## [WHAT IS BEING ASKED]
Some entries follow. Reproduce exactly the lines starting at the one with "Instruction: Toggle the" and stopping after the one with "has height=761, width=1000.".

## [RECORDS TO PROCESS]
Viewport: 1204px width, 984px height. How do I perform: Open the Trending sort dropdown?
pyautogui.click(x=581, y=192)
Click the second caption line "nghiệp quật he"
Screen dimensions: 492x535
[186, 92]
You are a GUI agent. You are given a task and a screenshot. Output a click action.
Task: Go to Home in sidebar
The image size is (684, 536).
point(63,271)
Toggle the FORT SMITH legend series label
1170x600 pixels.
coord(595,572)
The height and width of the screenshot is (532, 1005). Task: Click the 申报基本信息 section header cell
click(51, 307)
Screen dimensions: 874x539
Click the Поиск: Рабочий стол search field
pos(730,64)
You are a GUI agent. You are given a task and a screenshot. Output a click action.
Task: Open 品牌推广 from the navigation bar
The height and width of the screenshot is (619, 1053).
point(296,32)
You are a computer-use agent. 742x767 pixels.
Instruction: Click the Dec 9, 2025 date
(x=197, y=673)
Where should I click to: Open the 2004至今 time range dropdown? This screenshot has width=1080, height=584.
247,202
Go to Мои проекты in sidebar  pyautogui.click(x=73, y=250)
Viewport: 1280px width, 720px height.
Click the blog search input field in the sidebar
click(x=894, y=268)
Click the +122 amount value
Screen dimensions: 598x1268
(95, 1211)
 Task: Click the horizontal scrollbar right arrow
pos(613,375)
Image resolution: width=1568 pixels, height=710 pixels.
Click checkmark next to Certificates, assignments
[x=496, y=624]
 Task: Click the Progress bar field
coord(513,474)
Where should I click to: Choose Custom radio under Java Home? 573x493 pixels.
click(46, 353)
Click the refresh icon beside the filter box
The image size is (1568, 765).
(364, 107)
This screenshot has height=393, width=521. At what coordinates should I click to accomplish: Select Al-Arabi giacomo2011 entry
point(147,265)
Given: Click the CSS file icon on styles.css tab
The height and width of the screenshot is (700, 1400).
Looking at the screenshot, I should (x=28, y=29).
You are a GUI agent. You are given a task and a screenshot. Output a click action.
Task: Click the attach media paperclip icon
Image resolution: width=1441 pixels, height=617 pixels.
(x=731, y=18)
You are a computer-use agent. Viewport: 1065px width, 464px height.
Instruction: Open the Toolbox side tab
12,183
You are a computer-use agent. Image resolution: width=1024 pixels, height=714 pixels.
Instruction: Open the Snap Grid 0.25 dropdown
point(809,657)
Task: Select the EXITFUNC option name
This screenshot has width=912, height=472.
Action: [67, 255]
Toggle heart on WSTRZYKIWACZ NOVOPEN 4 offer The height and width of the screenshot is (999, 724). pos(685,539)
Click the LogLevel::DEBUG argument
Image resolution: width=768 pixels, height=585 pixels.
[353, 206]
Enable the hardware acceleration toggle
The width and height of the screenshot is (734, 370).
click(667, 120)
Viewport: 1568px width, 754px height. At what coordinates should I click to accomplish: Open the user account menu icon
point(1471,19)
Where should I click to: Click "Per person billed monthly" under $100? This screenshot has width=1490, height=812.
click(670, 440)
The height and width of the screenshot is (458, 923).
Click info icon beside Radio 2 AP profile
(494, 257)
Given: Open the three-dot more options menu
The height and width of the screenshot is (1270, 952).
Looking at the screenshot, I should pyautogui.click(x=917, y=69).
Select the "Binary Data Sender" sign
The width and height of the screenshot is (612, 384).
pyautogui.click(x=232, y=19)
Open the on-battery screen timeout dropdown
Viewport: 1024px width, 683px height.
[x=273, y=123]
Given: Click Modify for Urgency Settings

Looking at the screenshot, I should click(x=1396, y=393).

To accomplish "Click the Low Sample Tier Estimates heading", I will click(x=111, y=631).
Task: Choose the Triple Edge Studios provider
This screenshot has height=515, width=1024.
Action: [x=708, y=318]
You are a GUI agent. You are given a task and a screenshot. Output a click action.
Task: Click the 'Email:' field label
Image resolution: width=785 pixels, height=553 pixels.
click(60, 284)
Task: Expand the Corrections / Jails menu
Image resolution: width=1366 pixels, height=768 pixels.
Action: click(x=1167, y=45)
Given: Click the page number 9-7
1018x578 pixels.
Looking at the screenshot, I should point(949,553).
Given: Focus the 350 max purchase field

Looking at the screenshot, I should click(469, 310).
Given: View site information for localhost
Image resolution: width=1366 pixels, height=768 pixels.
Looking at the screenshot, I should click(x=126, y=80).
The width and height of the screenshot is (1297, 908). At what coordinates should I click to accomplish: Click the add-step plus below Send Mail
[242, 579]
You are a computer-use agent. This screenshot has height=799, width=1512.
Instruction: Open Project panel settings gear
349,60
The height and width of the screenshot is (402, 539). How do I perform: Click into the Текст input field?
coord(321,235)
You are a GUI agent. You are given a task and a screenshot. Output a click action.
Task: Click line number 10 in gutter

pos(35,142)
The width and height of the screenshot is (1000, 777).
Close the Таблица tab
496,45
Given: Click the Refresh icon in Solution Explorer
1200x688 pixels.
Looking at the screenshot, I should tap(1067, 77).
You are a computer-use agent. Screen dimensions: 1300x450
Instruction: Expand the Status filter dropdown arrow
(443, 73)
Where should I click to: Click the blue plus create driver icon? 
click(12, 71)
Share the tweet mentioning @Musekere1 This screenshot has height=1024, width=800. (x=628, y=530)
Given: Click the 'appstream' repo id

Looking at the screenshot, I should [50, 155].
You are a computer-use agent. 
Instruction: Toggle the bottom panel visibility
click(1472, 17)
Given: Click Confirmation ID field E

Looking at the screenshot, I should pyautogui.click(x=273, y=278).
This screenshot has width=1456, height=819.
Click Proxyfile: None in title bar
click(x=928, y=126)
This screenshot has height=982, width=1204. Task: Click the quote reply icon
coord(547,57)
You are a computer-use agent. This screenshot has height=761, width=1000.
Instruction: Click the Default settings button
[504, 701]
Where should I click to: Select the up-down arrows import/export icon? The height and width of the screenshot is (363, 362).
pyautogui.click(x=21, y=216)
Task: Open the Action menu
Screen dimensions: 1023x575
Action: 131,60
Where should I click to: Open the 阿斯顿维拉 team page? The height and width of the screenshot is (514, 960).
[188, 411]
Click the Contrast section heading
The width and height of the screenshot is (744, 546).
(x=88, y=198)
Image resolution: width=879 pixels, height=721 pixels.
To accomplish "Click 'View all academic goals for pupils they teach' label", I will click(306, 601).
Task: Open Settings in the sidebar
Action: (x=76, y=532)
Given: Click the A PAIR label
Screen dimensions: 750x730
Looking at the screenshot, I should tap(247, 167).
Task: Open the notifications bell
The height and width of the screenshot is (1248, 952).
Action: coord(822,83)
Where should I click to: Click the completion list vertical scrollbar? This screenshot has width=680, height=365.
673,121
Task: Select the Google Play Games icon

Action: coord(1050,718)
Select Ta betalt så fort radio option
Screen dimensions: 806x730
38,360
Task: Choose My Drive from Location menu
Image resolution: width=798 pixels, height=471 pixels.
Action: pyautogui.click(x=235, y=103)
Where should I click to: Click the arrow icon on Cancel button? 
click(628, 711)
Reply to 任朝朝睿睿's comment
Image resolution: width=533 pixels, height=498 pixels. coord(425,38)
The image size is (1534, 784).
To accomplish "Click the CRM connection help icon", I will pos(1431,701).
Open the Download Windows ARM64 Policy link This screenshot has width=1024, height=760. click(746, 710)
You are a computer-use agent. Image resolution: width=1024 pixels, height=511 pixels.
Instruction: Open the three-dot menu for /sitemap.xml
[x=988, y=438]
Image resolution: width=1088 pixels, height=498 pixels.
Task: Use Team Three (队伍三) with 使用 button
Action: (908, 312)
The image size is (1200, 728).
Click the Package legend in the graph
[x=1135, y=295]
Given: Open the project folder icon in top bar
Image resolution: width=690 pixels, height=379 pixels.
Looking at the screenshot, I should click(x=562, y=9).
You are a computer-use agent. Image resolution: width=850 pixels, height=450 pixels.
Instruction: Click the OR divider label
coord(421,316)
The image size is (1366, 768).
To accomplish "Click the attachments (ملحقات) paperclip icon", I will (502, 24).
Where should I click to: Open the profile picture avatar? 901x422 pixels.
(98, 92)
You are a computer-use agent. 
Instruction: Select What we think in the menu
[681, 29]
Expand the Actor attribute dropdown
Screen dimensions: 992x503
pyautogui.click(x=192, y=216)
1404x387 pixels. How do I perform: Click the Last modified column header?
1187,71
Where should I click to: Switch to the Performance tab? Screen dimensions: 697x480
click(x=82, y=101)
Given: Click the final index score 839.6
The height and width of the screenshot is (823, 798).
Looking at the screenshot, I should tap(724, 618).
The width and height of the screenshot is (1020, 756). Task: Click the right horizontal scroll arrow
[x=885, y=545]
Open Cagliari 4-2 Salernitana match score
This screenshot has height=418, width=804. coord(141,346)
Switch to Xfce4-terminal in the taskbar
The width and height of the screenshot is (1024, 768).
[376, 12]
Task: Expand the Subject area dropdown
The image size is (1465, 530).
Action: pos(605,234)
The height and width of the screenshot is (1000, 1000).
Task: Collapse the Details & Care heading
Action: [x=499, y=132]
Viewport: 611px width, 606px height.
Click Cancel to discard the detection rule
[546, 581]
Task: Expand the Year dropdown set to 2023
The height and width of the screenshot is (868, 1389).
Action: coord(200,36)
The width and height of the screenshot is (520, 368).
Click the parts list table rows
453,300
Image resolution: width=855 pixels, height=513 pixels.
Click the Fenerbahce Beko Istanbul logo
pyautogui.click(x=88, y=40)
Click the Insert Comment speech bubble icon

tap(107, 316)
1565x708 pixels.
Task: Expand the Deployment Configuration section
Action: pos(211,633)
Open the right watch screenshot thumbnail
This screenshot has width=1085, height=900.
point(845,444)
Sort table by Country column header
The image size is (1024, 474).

## [RESULT OF THIS TASK]
Instruction: Toggle the bottom panel visibility
click(1472, 17)
Given: Click Confirmation ID field E

Looking at the screenshot, I should pyautogui.click(x=273, y=278).
This screenshot has width=1456, height=819.
Click Proxyfile: None in title bar
click(x=928, y=126)
This screenshot has height=982, width=1204. Task: Click the quote reply icon
coord(547,57)
You are a computer-use agent. This screenshot has height=761, width=1000.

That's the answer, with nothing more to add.